RECORDS FOR THIS TASK Block Start
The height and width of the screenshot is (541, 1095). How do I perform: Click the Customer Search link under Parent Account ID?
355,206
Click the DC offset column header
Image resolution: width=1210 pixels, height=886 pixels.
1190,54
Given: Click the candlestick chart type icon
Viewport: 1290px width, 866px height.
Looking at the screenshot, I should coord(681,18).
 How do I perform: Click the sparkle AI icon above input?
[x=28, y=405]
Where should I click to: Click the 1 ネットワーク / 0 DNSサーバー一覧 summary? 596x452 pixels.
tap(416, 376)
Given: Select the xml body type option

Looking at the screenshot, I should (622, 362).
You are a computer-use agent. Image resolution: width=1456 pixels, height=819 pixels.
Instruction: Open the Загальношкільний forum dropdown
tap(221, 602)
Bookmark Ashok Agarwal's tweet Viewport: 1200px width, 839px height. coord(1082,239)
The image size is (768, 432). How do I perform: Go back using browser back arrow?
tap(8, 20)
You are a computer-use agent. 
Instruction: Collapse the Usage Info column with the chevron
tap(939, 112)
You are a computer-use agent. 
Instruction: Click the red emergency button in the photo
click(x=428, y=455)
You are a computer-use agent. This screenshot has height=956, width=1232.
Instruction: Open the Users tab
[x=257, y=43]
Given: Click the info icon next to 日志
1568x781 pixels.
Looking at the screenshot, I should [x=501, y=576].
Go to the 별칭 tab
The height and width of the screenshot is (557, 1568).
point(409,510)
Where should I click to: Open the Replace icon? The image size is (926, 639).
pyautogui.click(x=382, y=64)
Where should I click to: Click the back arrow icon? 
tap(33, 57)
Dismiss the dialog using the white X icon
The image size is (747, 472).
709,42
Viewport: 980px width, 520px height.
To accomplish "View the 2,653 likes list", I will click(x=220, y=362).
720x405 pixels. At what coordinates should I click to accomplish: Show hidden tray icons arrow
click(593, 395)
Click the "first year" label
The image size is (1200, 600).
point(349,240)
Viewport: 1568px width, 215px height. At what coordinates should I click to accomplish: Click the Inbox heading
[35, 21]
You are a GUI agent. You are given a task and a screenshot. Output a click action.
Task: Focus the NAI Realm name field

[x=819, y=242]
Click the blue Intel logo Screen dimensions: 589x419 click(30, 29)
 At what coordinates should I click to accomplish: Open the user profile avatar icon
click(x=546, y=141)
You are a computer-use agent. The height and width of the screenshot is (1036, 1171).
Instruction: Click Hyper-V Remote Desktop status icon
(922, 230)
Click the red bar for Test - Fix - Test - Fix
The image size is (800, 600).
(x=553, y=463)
RECORDS FOR THIS TASK Block End
> INSTRUCTIONS TO FOLLOW:
Note how many lines of the records contain the string "computer", and give that number with nothing added.

> RESULT BELOW:
5